Before you read this article. I believe it is important for you to understand why I am writing this article and where I am coming from. I have been playing Neopets for over 13 years now. That is more than 50% of my life. The majority of this time has been spent working at iDB. I have spend countless sleepless nights organizing tournaments, creating content, rating, testing, and performing any other task that the Battlepedia needs me to do. The Battlepedia has become more than a hobby and the people I've met along the way have become family. I've grown to care about the Battlepedia and about Neopets as a whole. Some may say that it's excessive - and I don't necessarily disagree - but without this excessiveness, iDB wouldn't be what it is. We wouldn't have seen many of the great tournaments in the "good ol' days". I don't get paid to do this either, so why do I do it? I care. It's that simple. I want to see Neopets succeed, I want to see the battledome regain its former glory. I want to see the community enjoy events and be united like it used to be. This is why I am writing this, because I want us to move forward and lately we haven't been doing that.

The community

Recently the battledome community has been less than happy. We have seen long time players quit and old players come back just to leave immediately, disappointed. Who's to blame for all this? The community seems to be pointing their finger at TNT, but are they really 100% to blame here? Shouldn't we look at ourselves before we start blaming others? The battledome community used to be happy, excitable, have a sense of competition and loved to just have fun. How's the community today? We are bitter, unhappy, complaining, unwilling to help, sour and...old. This turn around has been brought, in my opinion, by a lot of disappointment, by lack of competition and by greed. Its no secret that TNT has been disappointing the crowd lately. The new battledome showed a lot of promise and although users were initially excited it feels like the whole project was just given up on. There has been a clear lack of updates, communication and bug fixes. The battledome community is giving up as well, a lot of users don't seem to be having much fun at all any more, myself included.
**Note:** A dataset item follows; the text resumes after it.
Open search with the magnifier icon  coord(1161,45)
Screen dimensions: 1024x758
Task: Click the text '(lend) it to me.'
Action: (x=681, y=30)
What can we do? What can TNT do? The problem lies with both parties. It feels as though TNT has decided to "snuff" the battledome community, taking the negative comments to heart and giving up on the community as a whole. The reverse is true; the community appears to have given up on TNT. This cycle must be broken in order for anything to happen. Change cannot happen if both parties turn their backs on each other.

The community needs to understand that in order to change plans, a lot of time and effort must go into these changes. Time is a resource that TNT doesn't necessarily have at its disposal. They are a company with paid employees. Time is money, money is limited. Additionally, they are owned by a company who has a responsibility to shareholders. Neopets has other features that need to be worked on. On the flip side, TNT need to express more transparency; being left in the dark only causes speculation, and speculation has been very negative lately. They need to tell the community that they are heard and that they will do their best to come up with a solution. Admitting to a mistake isn't a step backwards, it's a step forwards. It's easy to apologize, explain what went wrong and how it will be remedied. Such actions show consumers (ultimately we are consumers) that they are cared about and that their opinions matter. Let's face it: without consumers, products and services just don't exist. Once something like this happens, the community needs to understand, think logically and critically about the situation. Outbursts and anger only have a negative effect on both parties. No one wants to make something nice for the person who always complains.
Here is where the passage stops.